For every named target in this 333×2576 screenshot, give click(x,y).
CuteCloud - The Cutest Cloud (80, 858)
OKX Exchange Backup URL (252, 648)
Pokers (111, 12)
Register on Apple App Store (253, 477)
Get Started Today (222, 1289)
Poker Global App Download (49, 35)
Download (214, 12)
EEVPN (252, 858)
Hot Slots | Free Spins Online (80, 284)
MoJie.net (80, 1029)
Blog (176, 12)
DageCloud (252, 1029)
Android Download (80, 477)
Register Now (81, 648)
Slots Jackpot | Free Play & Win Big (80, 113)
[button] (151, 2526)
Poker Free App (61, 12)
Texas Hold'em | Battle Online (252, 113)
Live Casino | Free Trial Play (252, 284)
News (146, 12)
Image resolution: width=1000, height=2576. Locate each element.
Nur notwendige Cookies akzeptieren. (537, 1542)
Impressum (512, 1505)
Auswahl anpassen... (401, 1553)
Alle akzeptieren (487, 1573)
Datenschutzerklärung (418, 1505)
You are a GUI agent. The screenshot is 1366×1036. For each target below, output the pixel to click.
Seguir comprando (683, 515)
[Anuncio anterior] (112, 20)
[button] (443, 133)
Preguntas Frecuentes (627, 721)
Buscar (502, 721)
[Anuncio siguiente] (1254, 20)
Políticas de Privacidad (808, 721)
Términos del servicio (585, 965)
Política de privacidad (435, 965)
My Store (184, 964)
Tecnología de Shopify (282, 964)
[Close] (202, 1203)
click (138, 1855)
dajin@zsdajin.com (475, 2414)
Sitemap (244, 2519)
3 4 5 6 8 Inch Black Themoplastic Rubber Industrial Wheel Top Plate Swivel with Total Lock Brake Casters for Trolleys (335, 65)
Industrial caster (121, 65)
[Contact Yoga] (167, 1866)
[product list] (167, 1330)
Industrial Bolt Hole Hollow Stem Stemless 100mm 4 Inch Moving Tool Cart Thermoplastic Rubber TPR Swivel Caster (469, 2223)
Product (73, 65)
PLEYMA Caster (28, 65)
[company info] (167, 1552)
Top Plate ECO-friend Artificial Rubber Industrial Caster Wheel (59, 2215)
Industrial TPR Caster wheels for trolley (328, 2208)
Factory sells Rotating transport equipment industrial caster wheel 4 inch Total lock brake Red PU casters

***

What is expected. Among the lines of the data above, find those with the word "Plate" and show them.

Answer to the exercise.
3 4 5 6 8 Inch Black Themoplastic Rubber Industrial Wheel Top Plate Swivel with Total Lock Brake Casters for Trolleys (335, 65)
Top Plate ECO-friend Artificial Rubber Industrial Caster Wheel (59, 2215)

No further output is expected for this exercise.